Des membres du mouvement Pora, une organisation de jeunesse d’opposition, ont été arbitrairement arrêtés et harcelés. Alexandre Tsitsenko a été interpellé par des policiers masqués, le 21 octobre, à Kirovograd, alors qu’il venait chercher des tracts et des autocollants. Il a été libéré sans inculpation le 25 du même mois. Andriiy Koulibaba, vingt ans, a été arrêté le 20 octobre à Vinnitsa et condamné à dix jours de détention pour « refus délibéré d’obtempérer aux injonctions de la police ». Cette peine a ensuite été commuée en une simple amende et le jeune homme a été libéré le 23 octobre. Alexandre Pougatch, dix-huit ans, a été appréhendé le 21 octobre à Vinnitsa parce qu’il refusait de donner son nom à la police. Quelques minutes après qu’il eut été jugé et relaxé, il a de nouveau été arrêté, pour « houliganisme » ; il se trouvait encore sur le perron du tribunal. Les poursuites engagées contre les trois jeunes gens ont finalement été abandonnées, mais les membres de l’organisation Pora ont été la cible d’autres actes de harcèlement jusqu’à l’élection présidentielle.

Réfugiés
Au mois de juin, l’Assemblée parlementaire du Conseil de l’Europe a recommandé à l’Ukraine de respecter les principes fondamentaux du droit international en matière de protection des réfugiés et des demandeurs d’asile, et de manifester sa volonté, notamment politique, de trouver une solution au problème des migrations. La législation ukrainienne relative aux réfugiés est contraire aux normes internationales, dans la mesure où elle impose aux demandeurs d’asile un délai strict de trois à cinq jours après leur arrivée pour déposer une requête.

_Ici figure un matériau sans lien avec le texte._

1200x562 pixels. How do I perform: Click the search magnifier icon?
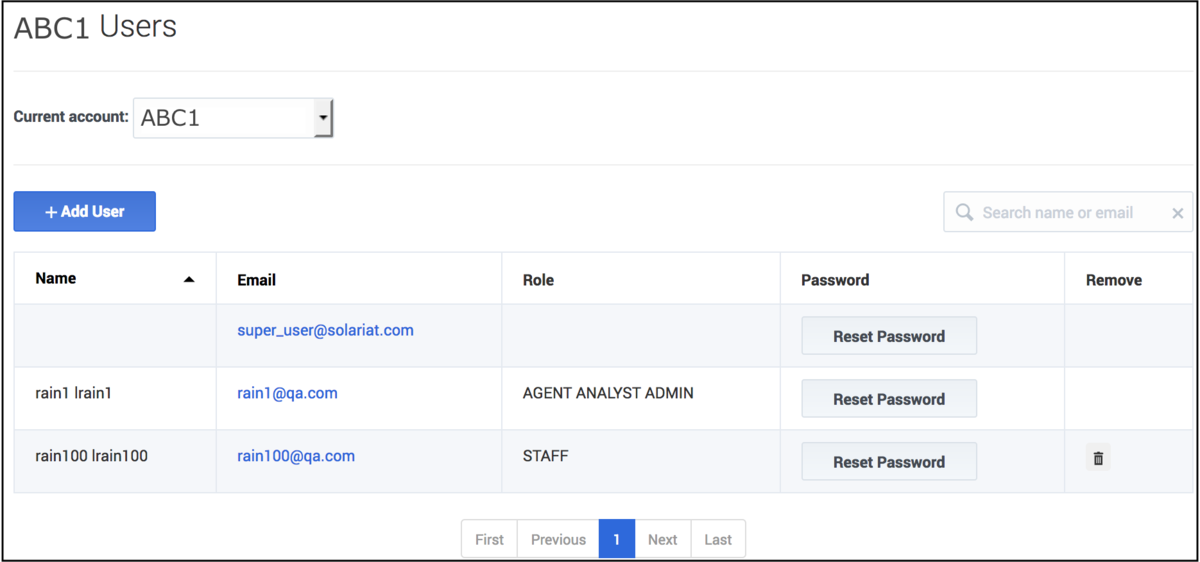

Violences contre les femmes
La traite des êtres humains à des fins d’exploitation sexuelle constituait toujours un problème majeur. La plupart des femmes et des jeunes filles victimes de ce trafic continuaient d’être envoyées soit en Turquie, soit en Russie. Le gouvernement a pris des mesures pour lutter contre ce fléau et les poursuites se sont multipliées après l’adoption, en 1998, de l’article 149 du Code pénal, qui fait de la traite une infraction. Le taux de condamnation restait faible cependant. Les juges manquaient souvent d’expérience en la matière et les victimes susceptibles de témoigner se voyaient rarement proposer des mesures de protection. Bien qu’un service spécial ait été créé au sein du ministère de l’Intérieur pour lutter contre la traite, bien souvent les responsables de l’application des lois ne disposaient pas des moyens et compétences nécessaires.

Discrimination
Des agressions antisémites et racistes ont été signalées dans diverses régions d’Ukraine. Les membres de la communauté juive de Donetsk, par exemple, auraient constaté une forte recrudescence des actes antisémites en 2004. La police continuait de nier le caractère raciste des profanations de cimetières et de lieux de culte juifs. À Odessa, le nombre d’agressions contre des étrangers, en particulier des Africains, a enregistré une augmentation. Beaucoup étaient attribuées à des bandes de skinheads.

Visites d’Amnesty International
Des délégués d’Amnesty International se sont rendus en Ukraine au mois de juin.

Autres documents d’Amnesty International

  Europe and Central Asia : Summary of Amnesty International’s concerns in the region, January-June 2004 (EUR 001/005/2004).